Of interest, in an interim analysis of the BRAWO study, a large, German non-interventional study, which will ultimately enroll 3000 patients with advanced breast cancer receiving everolimus plus exemestane, recommendations on stomatitis prevention similar to those in our study were given to 86.8% of patients. A total of 39.8% of patients had at least one mucositis event, which was grade 2 in 17.0% and grade 3 in 3.4%. In addition to dose reduction or treatment interruption, a range of therapeutic interventions for mucositis were utilized, alone or in combination, including non-drug mouthwashes, cooling strategies such as sucking ice, and systemic or topical drug interventions (not further specified) [14].

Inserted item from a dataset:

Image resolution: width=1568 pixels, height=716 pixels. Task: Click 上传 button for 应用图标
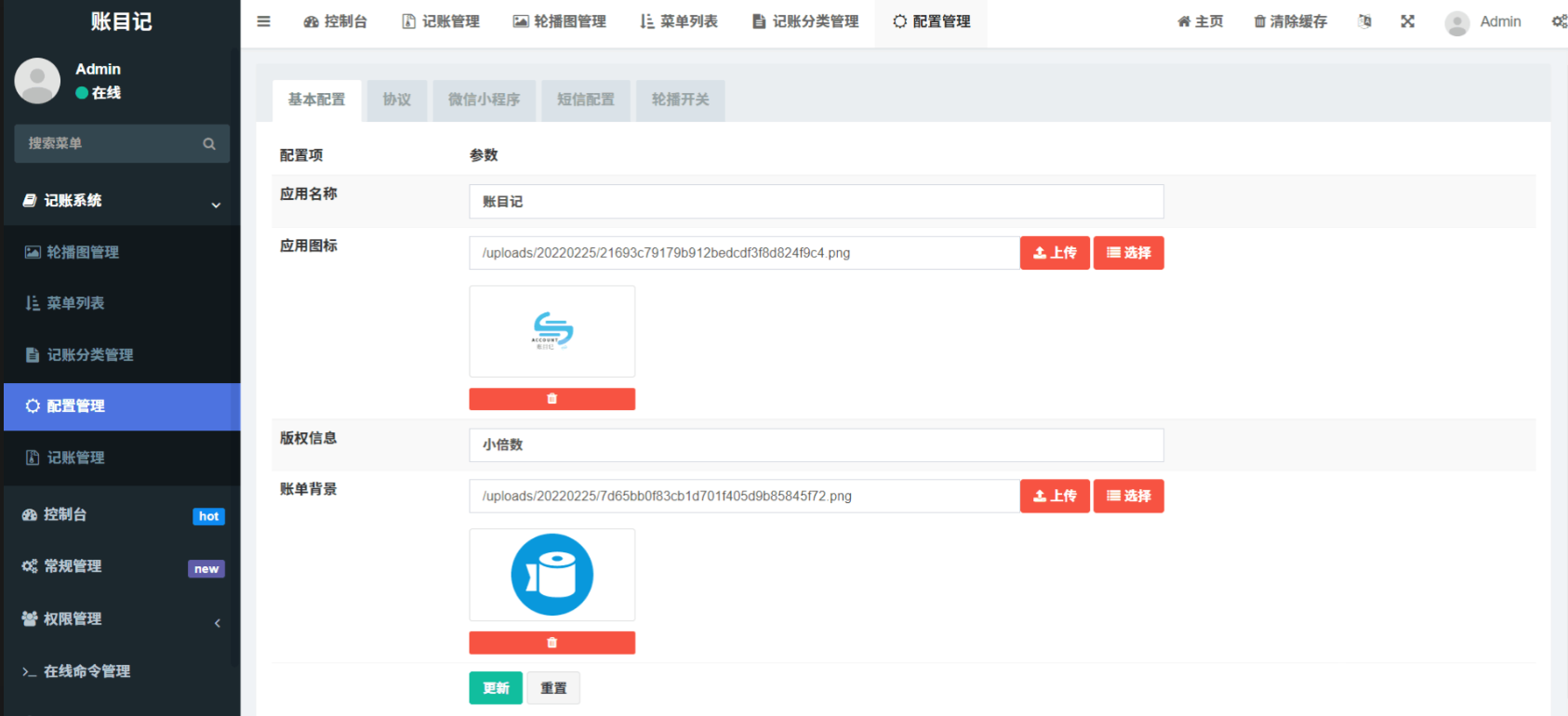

The use of topical or systemic treatment with corticosteroids has been shown to be successful in resolving mucositis in the majority of patients with mTOR inhibitor-related mucositis [6, 7, 9, 10, 12, 16], and our findings show that early intervention with a dexamethasone-containing galenical preparation is effective in managing mucositis. By integrating appropriate instruction on good oral hygiene designed to prevent mucositis, effective monitoring for the development of mucositis, and the provision of an effective treatment for use at the first signs of mucositis into the management plan of all patients undergoing treatment with everolimus, treatment adherence can be improved to help ensure the best therapeutic outcome. Furthermore, in some, if not all cases, a galenical preparation such as that used in our institution will be more cost-effective than proprietary formulations.

Although the retrospective study design, small patient numbers and absence of a control group (due to the fact that all patients at our institution who are receiving everolimus are put on the program described to minimize the impact of mucositis) can be considered a limitation of our analysis, our standardized approach to instructing and supporting patients undergoing everolimus therapy is a study strength, and the specially-prepared galenical formulation significantly limited the negative effects of mucositis.

Conclusions

The dose-limiting effects of everolimus-related mucositis can be minimized by successfully educating patients about the importance of oral hygiene in combination with an effective medicinal product that can be manufactured in the hospital pharmacy or other galenical laboratory and provided to the patient to be used at the first signs of mucositis.